The function outputs counts of pixels in each classes, which are useful
to verify the consistency of the rules. The function also detects
duplicate pixels, i e those counted in more than one class (the sum of
the pixels in each class is larger than the total number of pixels). If
the consistency of the rules has been verified, these messages can be
suppressed by verbose = FALSE
in the function call.
The result can be saved as a JPEG (or TIFF) file:
save_classif_image(dead_live_classified, "DeadLiveClassified.JPG", quality = 1)
The type of the file is automatically selected from the file name
(only JPEG
or TIFF
files allowed). Note the
use of the quality
parameter, which is passed to the
underlying function, to set the quality of the JPEG file produced to its
maximum value.
The final classification includes the three categories:
ivy_oak_classified <- classify_pixels(ivy_oak_rgb, cat_dead_leaves, cat_ivy_leaves, cat_oak_leaves)
#> Pixels in category dead_leaves: 80718
#> Pixels in category ivy_leaves: 12077
#> Pixels in category oak_leaves: 18428
#> Pixels in category unclassified: 8777
#> Duplicate pixels: 0
#> Total number of pixels: 120000
The function informs that several points were left unclassified. This
is the consequence of the error in the definition of
rule_05
noted above. If the error is corrected, and the
image classified again:
rule_05 <- define_rule("rule_05", "g", "b", list(c(0.35, 0.30), c(0.565, 0.10)), ">=")
subcat_ivy02 <- define_subcat("ivy02", rule_04, rule_05)
cat_ivy_leaves <- define_cat("ivy_leaves", yellow, subcat_ivy01, subcat_ivy02)
ivy_oak_classified <- classify_pixels(ivy_oak_rgb, cat_dead_leaves, cat_ivy_leaves, cat_oak_leaves)
#> Pixels in category dead_leaves: 80718
#> Pixels in category ivy_leaves: 20854
#> Pixels in category oak_leaves: 18428
#> Pixels in category unclassified: 0
#> Duplicate pixels: 0
#> Total number of pixels: 120000
the result is correct and it can be saved, as a TIFF
file in this case:
save_classif_image(ivy_oak_classified, "IvyOakClassified.TIFF")
The following figure shows the original image and the results of the two classifications.
Dead and fresh leaves were correctly differentiated in the first classification.

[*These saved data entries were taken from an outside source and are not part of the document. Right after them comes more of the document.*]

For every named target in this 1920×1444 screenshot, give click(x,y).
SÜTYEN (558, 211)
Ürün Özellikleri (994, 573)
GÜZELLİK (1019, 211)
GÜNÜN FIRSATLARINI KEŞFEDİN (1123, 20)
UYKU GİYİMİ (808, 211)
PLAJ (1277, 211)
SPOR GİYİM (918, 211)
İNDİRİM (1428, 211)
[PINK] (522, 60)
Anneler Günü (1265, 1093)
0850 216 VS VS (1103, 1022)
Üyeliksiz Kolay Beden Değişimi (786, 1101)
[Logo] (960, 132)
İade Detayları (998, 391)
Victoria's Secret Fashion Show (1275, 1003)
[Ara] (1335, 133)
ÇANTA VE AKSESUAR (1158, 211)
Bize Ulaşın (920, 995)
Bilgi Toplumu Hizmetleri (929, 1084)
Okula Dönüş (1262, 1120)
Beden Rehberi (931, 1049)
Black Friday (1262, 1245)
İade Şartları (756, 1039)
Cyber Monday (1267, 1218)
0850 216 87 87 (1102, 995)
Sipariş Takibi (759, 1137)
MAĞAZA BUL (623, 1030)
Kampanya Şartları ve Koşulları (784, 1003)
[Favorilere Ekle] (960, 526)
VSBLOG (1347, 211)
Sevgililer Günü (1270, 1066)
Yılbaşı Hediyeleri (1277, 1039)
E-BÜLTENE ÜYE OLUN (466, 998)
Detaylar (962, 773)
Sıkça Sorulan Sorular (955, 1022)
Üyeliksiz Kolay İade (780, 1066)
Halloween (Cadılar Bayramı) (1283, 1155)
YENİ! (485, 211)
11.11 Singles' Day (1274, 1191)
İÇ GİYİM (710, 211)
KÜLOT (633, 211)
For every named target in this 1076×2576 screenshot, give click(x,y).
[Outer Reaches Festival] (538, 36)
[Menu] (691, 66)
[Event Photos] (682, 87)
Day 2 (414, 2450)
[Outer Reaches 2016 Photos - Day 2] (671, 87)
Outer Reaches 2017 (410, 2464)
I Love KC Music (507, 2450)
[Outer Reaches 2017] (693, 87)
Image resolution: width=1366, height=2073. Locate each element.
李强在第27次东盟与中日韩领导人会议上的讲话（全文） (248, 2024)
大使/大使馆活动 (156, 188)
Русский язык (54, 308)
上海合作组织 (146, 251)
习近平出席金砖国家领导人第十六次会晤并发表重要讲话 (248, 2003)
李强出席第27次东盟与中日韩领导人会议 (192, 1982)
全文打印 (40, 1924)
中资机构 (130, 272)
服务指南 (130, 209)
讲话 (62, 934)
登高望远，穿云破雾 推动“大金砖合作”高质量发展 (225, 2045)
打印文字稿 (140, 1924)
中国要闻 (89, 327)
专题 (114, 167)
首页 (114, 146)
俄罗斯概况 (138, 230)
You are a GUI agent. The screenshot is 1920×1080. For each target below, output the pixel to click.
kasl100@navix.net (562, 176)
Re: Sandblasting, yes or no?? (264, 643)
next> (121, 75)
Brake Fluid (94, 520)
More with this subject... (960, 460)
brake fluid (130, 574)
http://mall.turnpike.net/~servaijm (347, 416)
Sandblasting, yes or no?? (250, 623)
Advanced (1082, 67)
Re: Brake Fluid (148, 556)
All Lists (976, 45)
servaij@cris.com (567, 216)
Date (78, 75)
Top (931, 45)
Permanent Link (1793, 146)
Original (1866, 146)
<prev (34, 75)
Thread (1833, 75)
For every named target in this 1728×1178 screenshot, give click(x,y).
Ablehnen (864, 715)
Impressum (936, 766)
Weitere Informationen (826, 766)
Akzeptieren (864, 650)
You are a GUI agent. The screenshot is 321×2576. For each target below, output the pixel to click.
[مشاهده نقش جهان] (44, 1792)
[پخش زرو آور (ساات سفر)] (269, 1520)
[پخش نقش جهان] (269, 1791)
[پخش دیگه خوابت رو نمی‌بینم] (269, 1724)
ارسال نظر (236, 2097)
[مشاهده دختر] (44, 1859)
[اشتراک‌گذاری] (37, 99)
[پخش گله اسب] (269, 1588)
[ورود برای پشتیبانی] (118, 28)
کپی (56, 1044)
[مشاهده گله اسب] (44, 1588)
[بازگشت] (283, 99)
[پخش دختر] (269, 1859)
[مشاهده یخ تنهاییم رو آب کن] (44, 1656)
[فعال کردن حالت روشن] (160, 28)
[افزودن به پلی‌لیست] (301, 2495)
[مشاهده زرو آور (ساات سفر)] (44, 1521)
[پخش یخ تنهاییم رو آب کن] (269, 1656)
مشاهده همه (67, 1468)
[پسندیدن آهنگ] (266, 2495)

The second classification was accurate for dead and oak pixels but, as expected, part of the ivy pixels were miss-classified as oak pixels because of the overlap between these two categories.
References
Bennet, K. P. and C. Campbell (2000). Support vector machines: hype or Halleluiah. SIGKDD Explorations 2, 1–11.
Cortes, C. and V. Vapnik (1995). Support-vector networks. Machine Learning 20, 273–297.
Real, C., Cruz de Carvalho, R., García-Seoane, R., Branquinho, C. and Varela, Z. (2021). A simplified support vector machine method for image classification. Submitted to Methods in Ecology and Evolution.